Loops are great. They save us lots of work and they solve all sorts of problems. Sometimes, however, there are better ways of going about things. In the first place, we are often using loops to implement matrix operations. This is important to keep in mind when working in a language such as R which allows you to handle matrices directly. Loops can also be memory-intensive, hence why R gurus tend to encourage the use of `apply`-style functions whenever possible. These points can be illustrated by working through the following:

```# Code to calculate equilibrium effect of changes in GDP per capita
# Create vector to store the estimate for each states
ee.est <- rep(NA,dim(sldv))
# Assign the country name labels
names(ee.est) <- sldv\$tla
# Create a null vector to use in loop
svec <- rep(0,dim(sldv))
# Create a N x N identity matrix
eye <- matrix(0,nrow=dim(sldv),ncol=dim(sldv))
diag(eye) <- 1
# Loop over 1:n states and store effect of change in
# each state i in ee.est[i]
for(i in 1:length(ee.est)){
cvec <- svec
cvec[i] <- 1
res <- solve(eye - 0.56315 * wmat) %*% cvec * 0.99877
ee.est[i] <- res[i]
}
```

This example is drawn from Ward and Gledtisch (2008: 47) who use the code above to calculate the equilibrium effects associated with a spatial lag model depicting the relationship between democracy and GDP per capita. While there are pedagogical reasons to prefer this code, there are also a number of places in which it can be cleaned up. First, the code for creating the identity matrix `eye` can be reduced to a single line:

```eye <- diag(dim(sldv))
```

The trick here is that the `diag` command can (a) be used to create diagonal matrices and (b) takes an identity matrix as its default, such that you only need to enter a value for `n` which, in this case is equal to the number of rows in `sldv`, as given by `dim(sldv)`.
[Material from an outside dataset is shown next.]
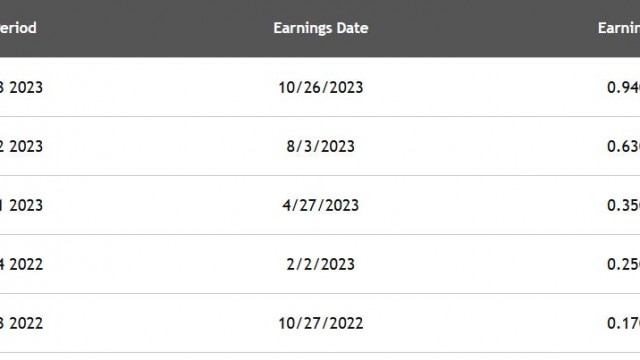Click the Q3 2022 period cell
Viewport: 640px width, 360px height.
click(21, 323)

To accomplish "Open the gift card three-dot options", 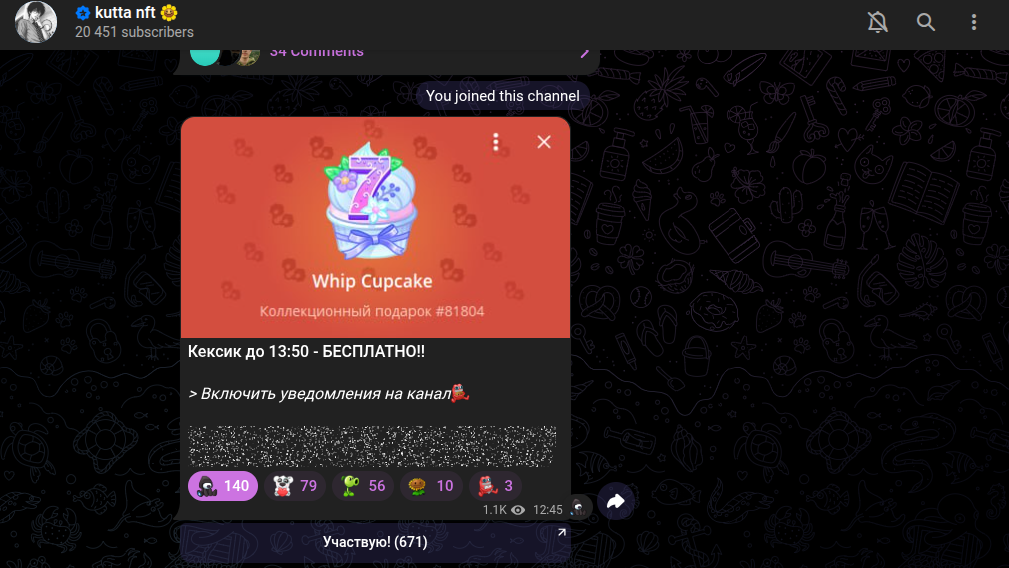I will tap(495, 142).
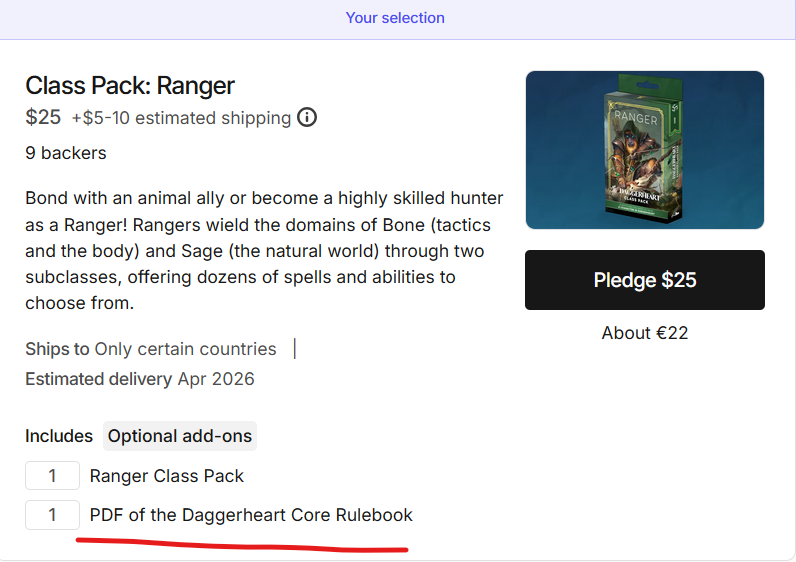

Second, as far as the loop at the bottom goes, there is no need to create a vector of change scores for each observation and, hence, no need for a loop. You can just use the same identity matrix from before:

```ee.est <- solve(eye - 0.56315 * wmat) %*% eye * 0.99877
```

Using this approach, it is no longer necessary to define `ee.est` ahead of time, though you may still want to label the cases.

Note that the original example refers to the equilibrium effects of a single covariate, namely GDP per capita. What if we wanted to estimate the equilibrium effects for all of the covariates in the model? For example, what if we wanted to estimate the equilibrium effects associated with a model depicting the number of residential burglaries and vehicle thefts in neighborhoods in Columbus, Ohio as a function of housing value and household income? My initial inclination was to loop over the set of coefficients (minus the intercept) and populate a `NULL` object by using `cbind` to join each additional set of estimates to the object in question. This, however, is precisely what the `sapply` function is designed to do. The code below generalizes the Ward and Gleditsch code to the case of multiple coefficients using `sapply` instead of a loop:

```#load library
library(spdep)
data(columbus)
#generate weights matrix
w<-nb2mat(col.gal.nb)
#run spatial lag model
mod<-lagsarlm(CRIME~INC+HOVAL, data = columbus, listw = nb2listw(col.gal.nb))
#extract the diagonal of the spatial multiplier (I - rho*W)^-1
smd<-diag(solve(diag(nrow(w)) - mod\$rho*w))
#create vector of non-intercept coefficients
coefs<-mod\$coefficients[which(names(mod\$coefficients) != '(Intercept)')]
#calculate equilibrium estimates
ee.est<-sapply(coefs, function(x){smd*x})
rownames(ee.est)<-rownames(columbus)
ee.est
```

There are a couple of other differences between this code and the Ward and Gledtisch example. First, I’m generating the identity matrix on the fly using `diag(nrow(w))` where `nrow(w)` is used to calculate the value of `n` (i.e. I’m pulling the sample size from the weights matrix as opposed to the data frame). Second, I’m only dealing with the diagonal of the spatial multiplier. As I’ll discuss at some point in the future, this throws out a lot of really important information. Until then if you would like more info you can click here. That said, this information isn’t used in the Ward and Gleditsch code shown above and I like the idea that estimating equilibrium effects is equivalent to simply rescaling the vector defined by the diagonal of the spatial weights matrix.